Friday, June 22, 2007

Neither Korea, Nor Vietnam, Nor Fish, Nor Fowl

Jim Henley lays it down regarding America's "long-term commitment" to Iraq:
1. 50,000 troops isn’t enough to “prevent” shit. Eric Martin points out that three times that many troops isn’t stopping an ongoing meltdown along the Turkish border.

2. American troops are not epiphytes. They can’t hang on trees and get their sustenance from the air. 50,000 troops will require massive daily supply convoys, or, to use the military term, “targets.” If the US doesn’t “patrol” beyond the bases, the bases will be even more subject to mortar attacks than they are now.

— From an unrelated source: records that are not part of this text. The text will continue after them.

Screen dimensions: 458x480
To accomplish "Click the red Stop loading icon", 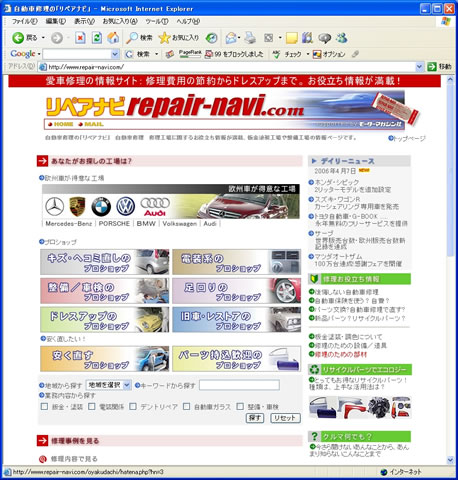I will [80, 38].
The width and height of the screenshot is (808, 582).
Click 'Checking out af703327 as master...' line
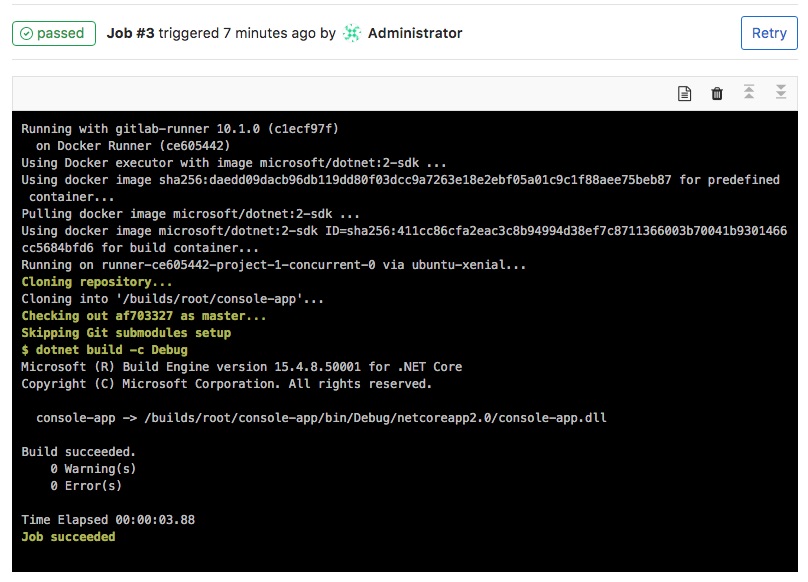pos(144,316)
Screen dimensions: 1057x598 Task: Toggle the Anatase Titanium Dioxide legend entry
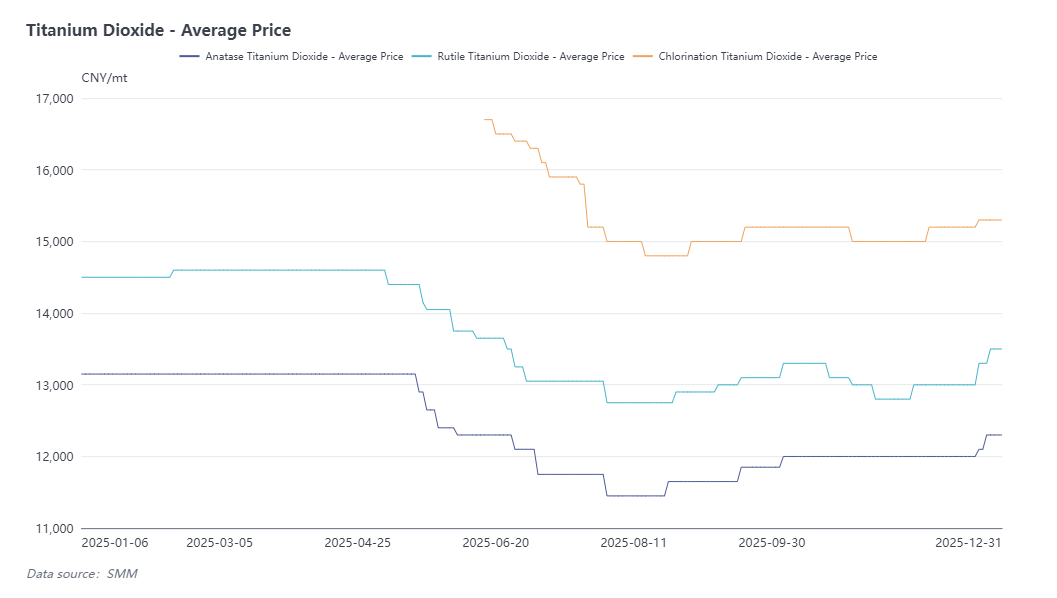(304, 57)
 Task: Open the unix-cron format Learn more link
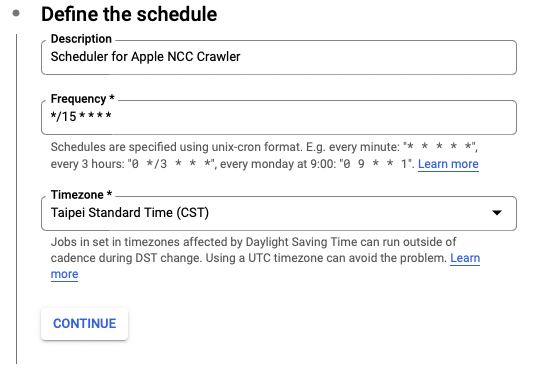click(x=448, y=164)
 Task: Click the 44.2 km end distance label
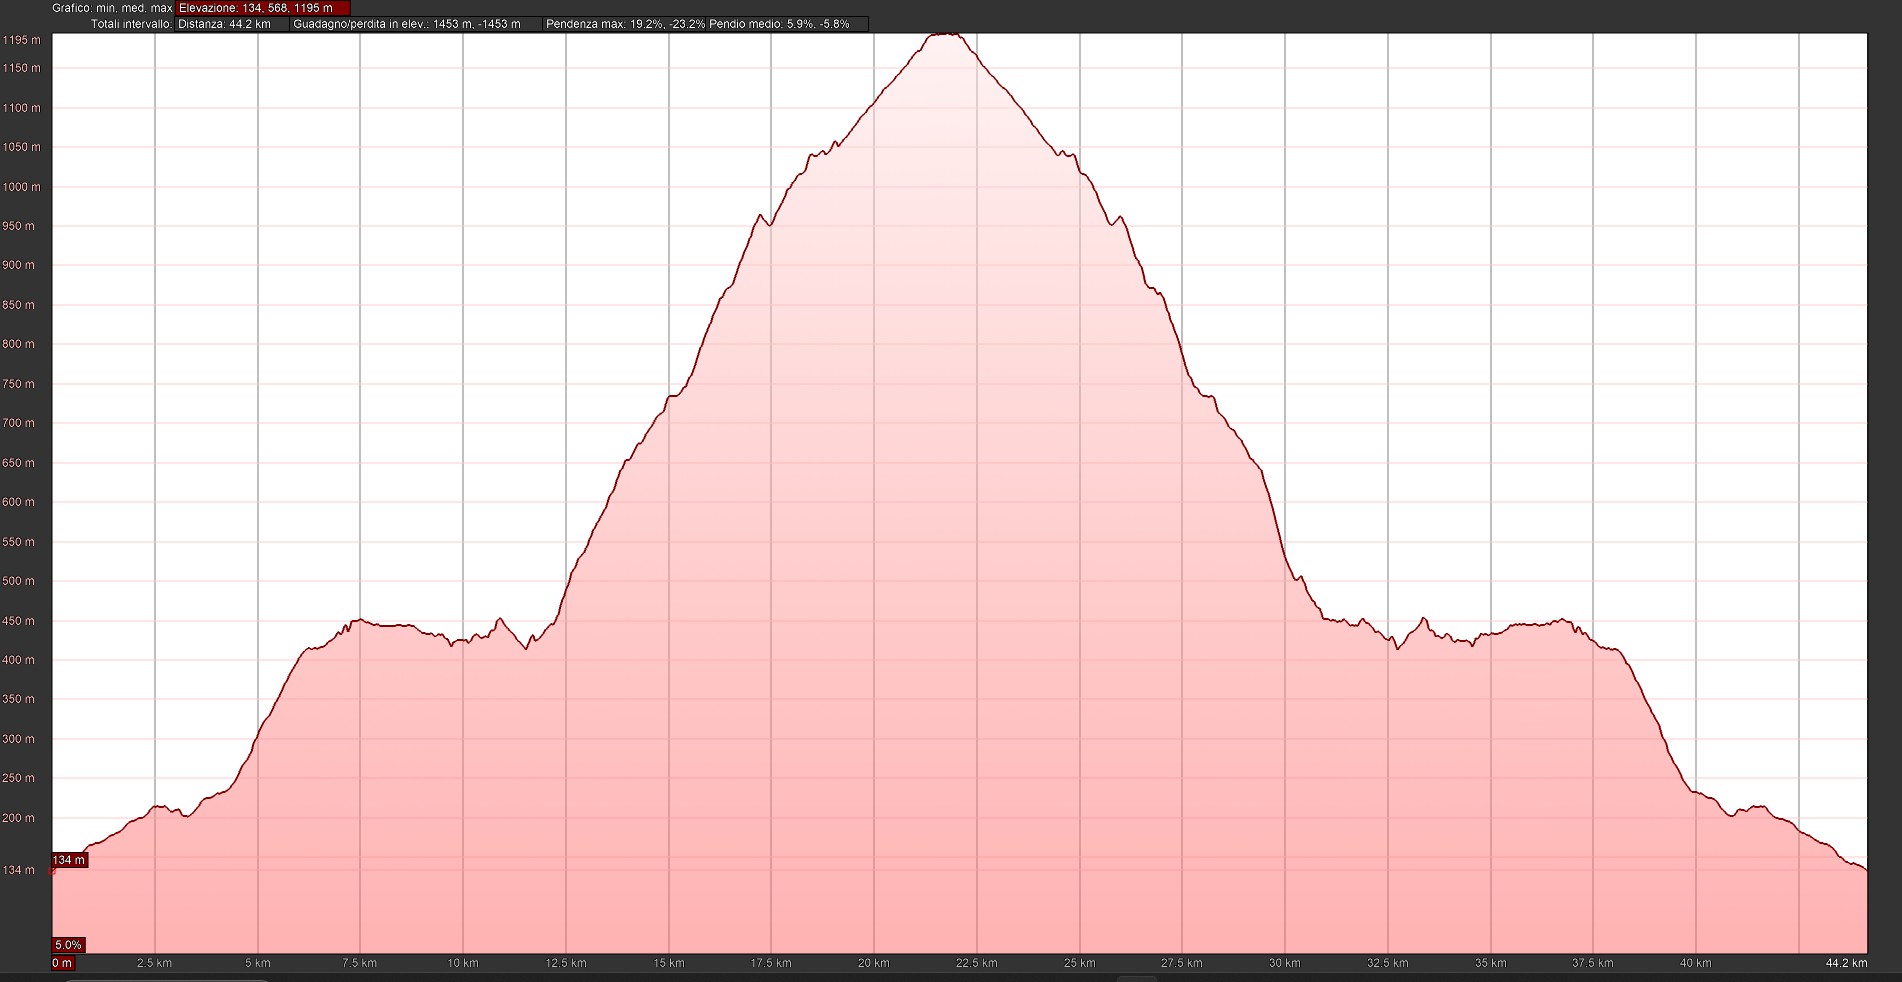click(1845, 963)
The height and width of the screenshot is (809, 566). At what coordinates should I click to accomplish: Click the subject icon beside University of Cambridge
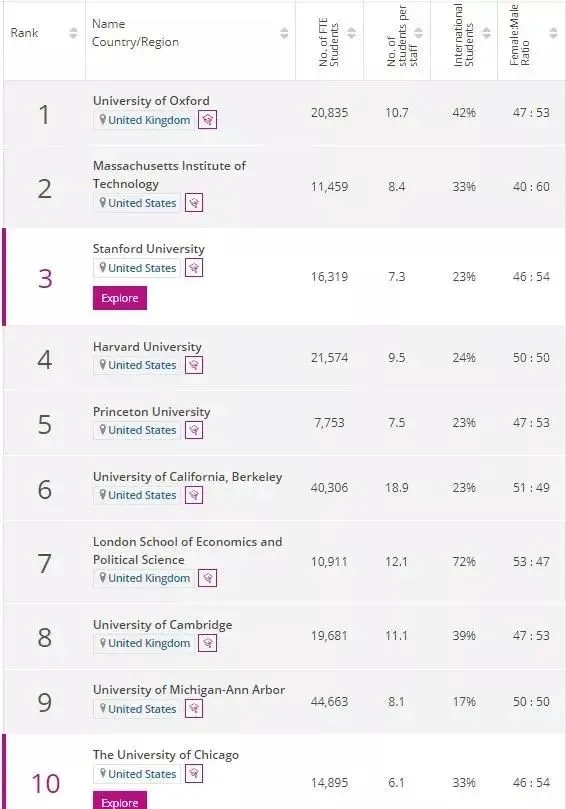point(207,643)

3. So long as American troops are in Iraq, everyone is going to believe that America still owns the place and is responsible for whatever happens there - the pressure, domestic and international, to get out of those bases and deal with whatever badness is going on at the moment will be massive.

4. For just a moment can we acknowledge the grotesque moral bankruptcy of a policy that amounts to “We’re going to take up space in your country but we don’t give a flying fuck what happens to you people?” Because that’s what the “residual force” while “abandoning the effort to stop sectarian violence” means. At least have the decency to not crash on Iraq’s couch if you’re going to ignore the family feud.

No one who is not a party hack should accept this “residual force” nonsense for half a second. I’d call it a betrayal of the ever-growing antiwar movement if I thought the Dem front-runners gave a damn about the antiwar movement in the first place.
Point out the gross incompetence with which the United States has conducted its Iraq adventure, to say nothing of the sheer immoral arrogance with which the U.S. abrogated the right to dictate the affairs of nations, and you'll get a lot of sympathetic nods from the so-called anti-war left. "Yeah," they'll say, "but things would just get worse if we left now."

How? How could things possibly get worse? Shia, Sunni and Kurd slay each other with abandon, and gleefully turn their guns on any American GIs who interfere. There are two inevitable end states from the current situation:

  • Shia and Sunni continue violently feuding, as they have since shortly after the Prophet's death, while the Kurds pick away at the fringes; or
  • One side emerges triumphant and subsumes the whole of Iraq in nationalist fervor.


The presence of Americans can only delay one of the above outcomes. They cannot alter it.